Practically speaking, my students will be able to complete a large amount of their class work there, in the classroom. Now, I had a few fellow TAs suggested that this was a bad idea, that homework is homework, etc, and I should use time in the classroom for discussion and so on. Right. My version of leading discussion is turning red in the face and hoping someone else will raise their hand so that I don't have to have a ready response to the suggestions and comments. I am
awful at facilitating discussion, and find that 80% of what comes out of my mouth is padding for the miniscule point I try to make. I have faith that with more experience, this will work itself out. In the meantime I have a media-enhanced classroom. Go watch youtube, kids.

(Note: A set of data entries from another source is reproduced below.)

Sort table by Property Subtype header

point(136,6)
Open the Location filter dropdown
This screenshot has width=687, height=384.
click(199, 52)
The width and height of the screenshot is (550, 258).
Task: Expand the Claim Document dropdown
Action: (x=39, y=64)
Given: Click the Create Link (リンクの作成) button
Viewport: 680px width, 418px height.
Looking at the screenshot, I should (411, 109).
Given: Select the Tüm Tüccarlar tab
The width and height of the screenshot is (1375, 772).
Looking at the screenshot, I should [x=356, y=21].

Anyway, my take on the 'using classtime for classtime' is that its still class
work, and its ready access to a computer, which not all of my students have off campus. Besides, procrastination is procrastination. If they're not using allotted class time to write for me, then they're staying up till 2 am the night before and handing in a shotty essay.
Then again...with some of the latest conceptions(see blogs on
concern for higher education) that higher education ought to consist of sitting in front of computer screens and having peer reviews--neglecting any type of teacher input-- part of me wants to get
out of the digi-classroom, go all "O Captain my captain" and have class on the front lawn of the university. You know, make em write
poetry or something.
More on syllabus type stuff later.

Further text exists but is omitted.